### YOUR GOAL
Extract each line of the records below that contains the string "should", matching case exactly.

Segment Start: DATA SHOWN

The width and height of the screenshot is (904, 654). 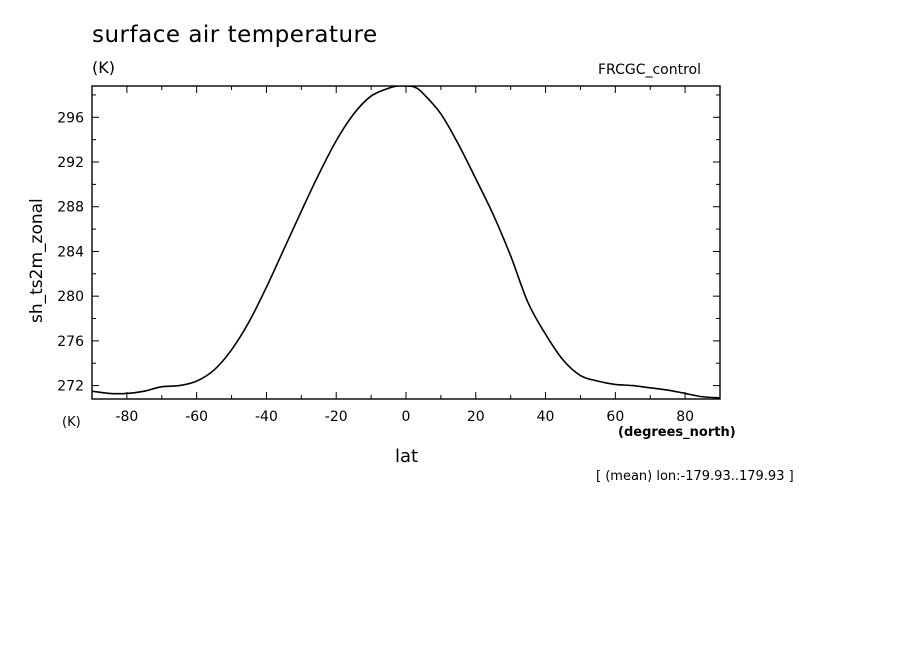 I want to click on y-tick-label: 296, so click(x=70, y=118).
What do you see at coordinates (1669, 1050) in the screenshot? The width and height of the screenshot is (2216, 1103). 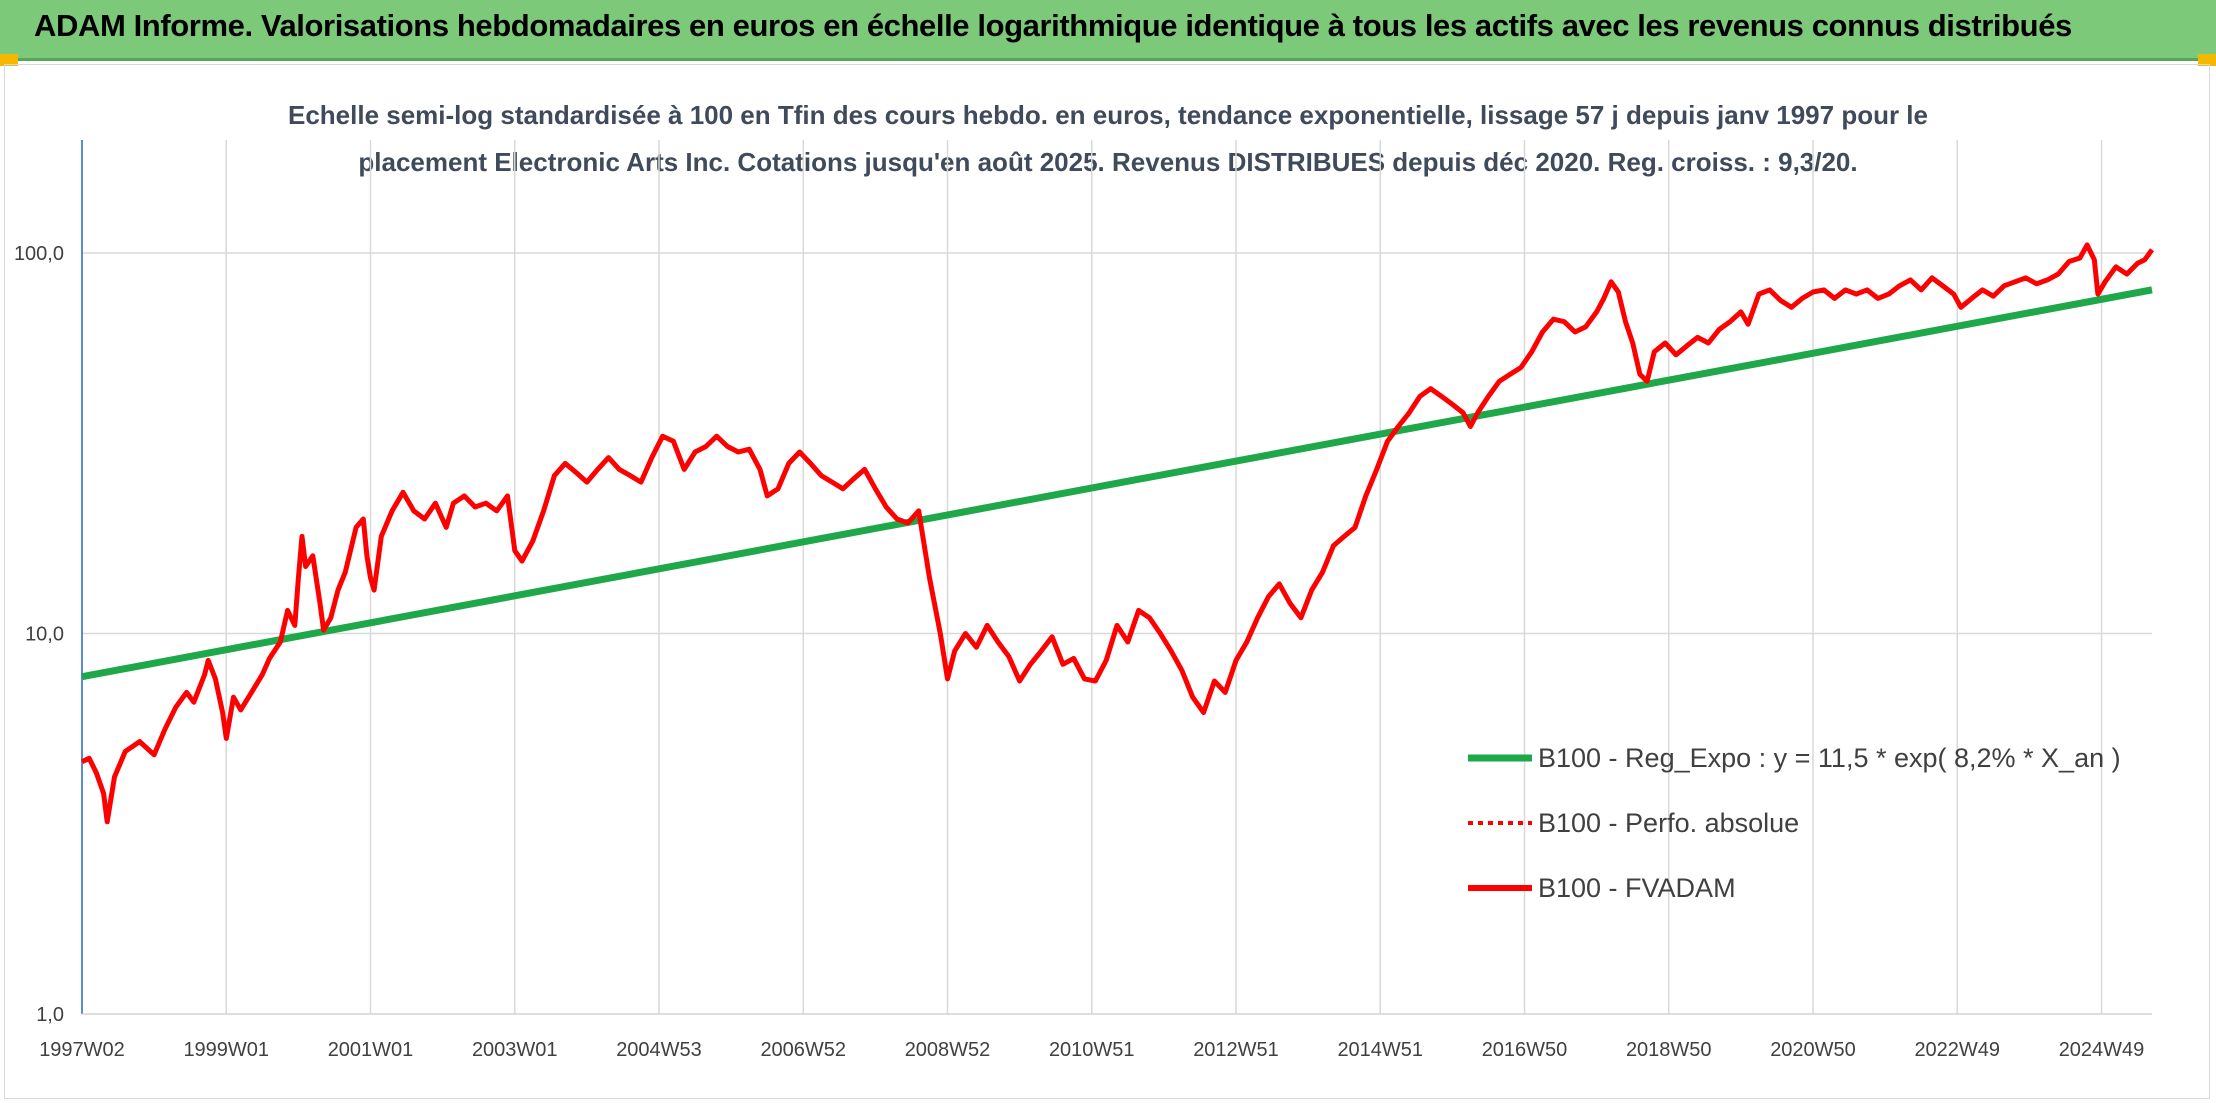 I see `x-tick-label: 2018W50` at bounding box center [1669, 1050].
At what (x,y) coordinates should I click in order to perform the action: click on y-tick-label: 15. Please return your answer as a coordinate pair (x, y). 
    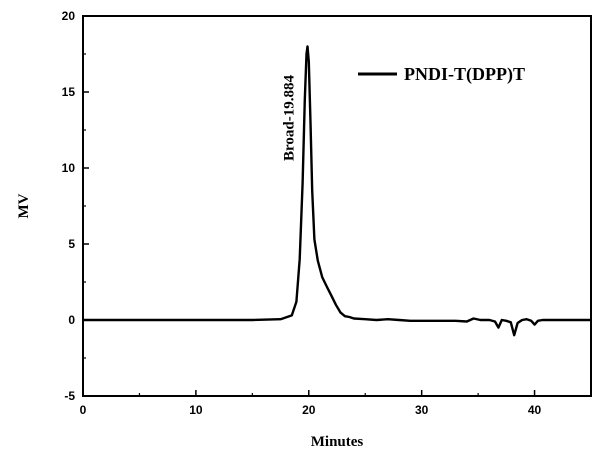
    Looking at the image, I should click on (69, 92).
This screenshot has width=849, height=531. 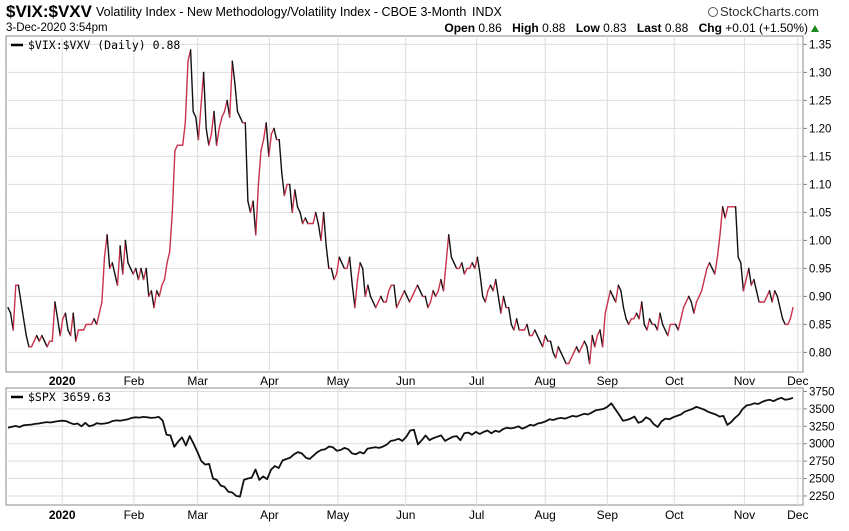 I want to click on last-label: Last, so click(x=649, y=28).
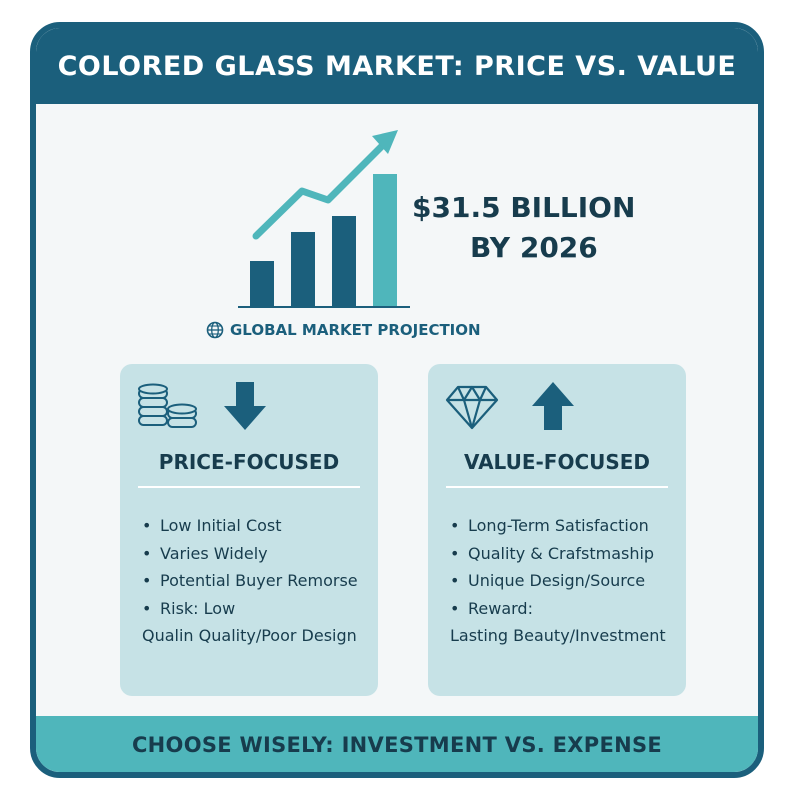 The image size is (800, 800). Describe the element at coordinates (397, 744) in the screenshot. I see `footer-banner: CHOOSE WISELY: INVESTMENT VS. EXPENSE` at that location.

Segment End: DATA SHOWN

### SOLUTION
At what (x,y) coordinates should I click in order to perform the action: click on y-tick-label: 15. Please return your answer as a coordinate pair (x, y). 
    Looking at the image, I should click on (69, 92).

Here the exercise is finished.